問題 1> バリオス買い替えの文章によると、バリオス350の本体内部で漏水が起きた原因は何ですか。
問題 2> バリオス買い替えの文章の「開業以来10年間、旧製品のバ」から「がショートしてしまいました。」までを、「シリコンチューブ」を「樹脂チューブ」に置き換えて書き直してください。
問題 3> バリオス買い替えの文章を、最後の文の後から書き継いでください。

提示文>
※

開業以来10年間、旧製品のバリオス(Varios)350を使い続けていましたが、ついに故障してしまい上位機種のバリオス970に買い替えました。
バリオス350も奮発してライト付きのものを購入したのですが、水が通るシリコンチューブの劣化で本体内部に漏水が起こり壊れてしまいました。またしばらくしてハンドピースコード内でも漏水が見られました。
一度劣化して穴の開いたシリコンチューブを短縮して応急処置をしたのですが、水圧がかかる部品なので1年もしないうちに再発して基板がショートしてしまいました。
新型のバリオス370はハンドピースコード単体での交換ができるようなので、350に比べると修理できる部分が増えましたが970のように内部の交換用ポンプが用意されているわけではないので、耐久性には不安が残ります。
バリオス970とバリオス370との相違点
簡易式のバリオス370と上位機種のバリオス970は価格面で大きな差があります。

※

保存データ
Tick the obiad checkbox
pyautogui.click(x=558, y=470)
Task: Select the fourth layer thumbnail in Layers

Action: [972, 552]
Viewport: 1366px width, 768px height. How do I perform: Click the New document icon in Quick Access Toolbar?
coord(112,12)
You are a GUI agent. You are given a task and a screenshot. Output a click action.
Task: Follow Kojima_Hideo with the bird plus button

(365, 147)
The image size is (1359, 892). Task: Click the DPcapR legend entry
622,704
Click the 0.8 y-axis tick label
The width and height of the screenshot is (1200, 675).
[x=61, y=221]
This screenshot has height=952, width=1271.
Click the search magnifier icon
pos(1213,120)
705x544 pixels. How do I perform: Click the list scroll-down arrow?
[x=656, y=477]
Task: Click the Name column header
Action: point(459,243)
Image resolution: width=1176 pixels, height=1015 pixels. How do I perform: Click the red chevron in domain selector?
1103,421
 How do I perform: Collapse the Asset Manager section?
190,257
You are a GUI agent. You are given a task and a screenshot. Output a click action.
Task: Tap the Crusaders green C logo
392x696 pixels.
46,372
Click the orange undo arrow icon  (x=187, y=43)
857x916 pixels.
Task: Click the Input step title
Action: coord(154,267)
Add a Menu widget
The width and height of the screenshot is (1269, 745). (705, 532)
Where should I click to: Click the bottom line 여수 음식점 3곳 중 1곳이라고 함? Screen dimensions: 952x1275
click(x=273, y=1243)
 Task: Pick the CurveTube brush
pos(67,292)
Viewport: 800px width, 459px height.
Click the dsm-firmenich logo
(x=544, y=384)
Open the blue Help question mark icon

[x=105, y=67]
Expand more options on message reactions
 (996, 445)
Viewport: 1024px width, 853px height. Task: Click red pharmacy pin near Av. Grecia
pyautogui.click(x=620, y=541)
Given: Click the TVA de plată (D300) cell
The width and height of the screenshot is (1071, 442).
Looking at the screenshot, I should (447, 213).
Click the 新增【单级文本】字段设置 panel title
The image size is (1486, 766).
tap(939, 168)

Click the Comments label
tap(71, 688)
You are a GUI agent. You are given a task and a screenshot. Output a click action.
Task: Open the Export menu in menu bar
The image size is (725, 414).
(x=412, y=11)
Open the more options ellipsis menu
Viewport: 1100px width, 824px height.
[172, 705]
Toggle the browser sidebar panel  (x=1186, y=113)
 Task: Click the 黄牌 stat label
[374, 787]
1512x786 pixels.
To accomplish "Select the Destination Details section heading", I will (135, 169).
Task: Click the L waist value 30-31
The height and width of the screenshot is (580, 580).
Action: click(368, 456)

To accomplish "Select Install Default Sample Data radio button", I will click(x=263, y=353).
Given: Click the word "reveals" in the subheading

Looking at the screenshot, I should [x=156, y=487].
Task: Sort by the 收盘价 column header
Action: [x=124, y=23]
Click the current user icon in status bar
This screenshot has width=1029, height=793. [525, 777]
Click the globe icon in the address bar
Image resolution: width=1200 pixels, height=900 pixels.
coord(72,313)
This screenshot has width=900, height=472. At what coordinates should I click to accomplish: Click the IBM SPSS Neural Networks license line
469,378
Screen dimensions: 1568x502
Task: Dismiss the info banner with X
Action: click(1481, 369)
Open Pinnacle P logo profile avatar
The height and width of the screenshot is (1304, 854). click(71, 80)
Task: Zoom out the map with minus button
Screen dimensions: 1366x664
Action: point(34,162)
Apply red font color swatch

※

模範解答 1> 水が通るシリコンチューブの劣化です。

模範解答 2>
開業以来10年間、旧製品のバリオス(Varios)350を使い続けていましたが、ついに故障してしまい上位機種のバリオス970に買い替えました。
バリオス350も奮発してライト付きのものを購入したのですが、水が通る樹脂チューブの劣化で本体内部に漏水が起こり壊れてしまいました。またしばらくしてハンドピースコード内でも漏水が見られました。
一度劣化して穴の開いた樹脂チューブを短縮して応急処置をしたのですが、水圧がかかる部品なので1年もしないうちに再発して基板がショートしてしまいました。

模範解答 3>
バリオス370(ライト付き)・・・標準価格200,000円
バリオス970(ライト付き)・・・標準価格286,000円
一番の違いは、バリオス970が注水ボトルが備わっていることです。
超音波スケーラーの先は非常に熱を持つので、大量の水で冷却する必要があるのですが、バリオス370は給水ボトルによる給水システムがないため、水道の近くか専用の給水タンクが必要になります。この給水タンクは手動でタンク内に圧力を加える仕組みなのですが、処置中に頻繁に手を止めてタンクにポンピングするのはなかなかのストレスです。
バリオス970は2本の給水ボトルから給水できるのですが、実際には2本目のボトルに切り替える前にスケーリング処置が終わります。もう一方に消毒液を入れて切り替えて治療することもできます。当院では水道水の代わりにAP水を使用しています。
また、アナログから表示がデジタルになりましたが、それほど操作性には影響しない変更です。
動物病院の医療機器としてはそれほど高価な部類の設備ではありませんが、ペットの高齢化で歯科治療を行う機会が多くなってきたので、ストレスなしで行えて動物の麻酔時間も短縮できるなら多少の出費は気にしなくても良いのではないでしょうか。
バリオス970を使ってみて
やはり、歯石除去の処置が楽になりました。給水の作業が自動になったことが大きいですが、LEDライトによる視野の確保は非常にありがたいです。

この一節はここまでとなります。